Horrorizada por su desagradable comentario, Mary se echa a llorar e impulsa los puños hacia los brazos de la silla de junco. Pero Magnus no está horrorizado en absoluto. Magnus posa las gafas y se acerca a ella, le da golpecitos suaves en el brazo con la punta de los dedos, a la espera de ser admitido. Coloca las gafas de Mary delicadamente fuera de su alcance. Instantes después los muelles de su nueva cama producen gimoteos y acordes metálicos como una banda que afina los instrumentos, porque un desesperado ardor erótico ha acudido a la postre en ayuda de Magnus. Hace el amor con ella como si no fuera a volver a verla. Se sepulta en ella como si fuese su único refugio, y Mary le acompaña ciegamente. Ella se enciende, él la atrae hacia sí, ella le grita -«¡Por favor, oh, Cristo!»-, él alcanza el objetivo y por un momento dulce Mary puede lanzar un beso de despedida al maldito mundo.
–A propósito, estamos utilizando Pembroke -dice Magnus, más tarde pero no del todo tarde-. Estoy seguro de que es innecesario, pero por si acaso quiero estar a cubierto.
Pembroke es uno de los seudónimos de Magnus. Guarda en su cartera el pasaporte a ese nombre, ella lo ha localizado ya. Tiene una foto hábilmente borrosa que podría ser de Magnus o podría no ser. En el taller de falsificaciones de Berlín solían llamar «flotadores» a las fotos así.

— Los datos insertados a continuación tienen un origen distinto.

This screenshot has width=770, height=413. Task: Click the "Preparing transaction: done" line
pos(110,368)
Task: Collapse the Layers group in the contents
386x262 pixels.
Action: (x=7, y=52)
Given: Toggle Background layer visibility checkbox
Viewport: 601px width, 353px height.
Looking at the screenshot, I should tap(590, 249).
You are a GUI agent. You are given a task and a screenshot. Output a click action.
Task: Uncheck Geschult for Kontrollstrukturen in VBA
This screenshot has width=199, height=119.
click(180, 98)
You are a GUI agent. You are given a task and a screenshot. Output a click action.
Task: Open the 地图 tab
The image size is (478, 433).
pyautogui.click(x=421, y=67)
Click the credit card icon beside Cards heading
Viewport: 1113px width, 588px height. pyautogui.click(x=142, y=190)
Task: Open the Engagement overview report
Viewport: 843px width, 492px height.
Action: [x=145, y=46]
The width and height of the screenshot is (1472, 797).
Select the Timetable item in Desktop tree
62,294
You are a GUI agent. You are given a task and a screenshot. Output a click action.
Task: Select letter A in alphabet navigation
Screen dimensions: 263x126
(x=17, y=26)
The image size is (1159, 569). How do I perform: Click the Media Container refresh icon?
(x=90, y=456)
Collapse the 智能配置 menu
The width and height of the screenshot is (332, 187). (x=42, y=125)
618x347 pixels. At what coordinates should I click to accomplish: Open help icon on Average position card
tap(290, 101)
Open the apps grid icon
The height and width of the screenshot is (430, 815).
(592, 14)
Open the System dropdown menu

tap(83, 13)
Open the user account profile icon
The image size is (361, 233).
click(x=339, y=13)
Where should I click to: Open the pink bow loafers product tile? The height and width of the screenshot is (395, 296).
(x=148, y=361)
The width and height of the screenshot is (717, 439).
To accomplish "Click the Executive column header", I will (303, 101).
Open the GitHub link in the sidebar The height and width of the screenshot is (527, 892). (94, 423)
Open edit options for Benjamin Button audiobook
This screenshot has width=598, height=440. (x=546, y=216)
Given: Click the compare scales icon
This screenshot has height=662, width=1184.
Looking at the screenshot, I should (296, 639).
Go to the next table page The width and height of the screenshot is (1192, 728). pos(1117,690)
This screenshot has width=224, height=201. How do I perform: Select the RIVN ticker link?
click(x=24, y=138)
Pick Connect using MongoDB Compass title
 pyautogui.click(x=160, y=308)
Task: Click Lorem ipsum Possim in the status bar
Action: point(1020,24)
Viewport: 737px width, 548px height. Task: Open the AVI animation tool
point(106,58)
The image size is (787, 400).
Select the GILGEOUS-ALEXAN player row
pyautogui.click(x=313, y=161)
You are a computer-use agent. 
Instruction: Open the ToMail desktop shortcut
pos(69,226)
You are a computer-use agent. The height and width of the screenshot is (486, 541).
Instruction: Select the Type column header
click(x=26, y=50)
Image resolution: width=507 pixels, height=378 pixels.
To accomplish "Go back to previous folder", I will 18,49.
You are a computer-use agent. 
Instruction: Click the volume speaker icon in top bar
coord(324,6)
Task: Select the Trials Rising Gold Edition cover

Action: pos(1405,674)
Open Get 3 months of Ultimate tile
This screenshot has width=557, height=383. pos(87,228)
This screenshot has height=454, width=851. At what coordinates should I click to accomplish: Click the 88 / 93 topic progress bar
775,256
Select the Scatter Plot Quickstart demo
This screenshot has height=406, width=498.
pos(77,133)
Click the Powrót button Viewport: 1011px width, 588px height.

–¿Qué le digo a Tom? -pregunta ella.
–¿Por qué decirle algo?
–El apellido de nuestro hijo es Pym. Podría parecerle un poco raro que le llamasen Pembroke.
Mary espera, odiándose a sí misma por su carácter intratable. No ocurre a menudo que Magnus tenga que buscar una respuesta, ni siquiera en lo referente a una orientación sobre el modo de engañar a su hijo. Pero ahora la busca, ella lo percibe mientras él se halla en vela a su lado en la oscuridad.
–Sí. Pues dile que los Pembroke son los dueños de esta casa. Usamos su nombre para pedir cosas a la tienda. Sólo si pregunta, naturalmente.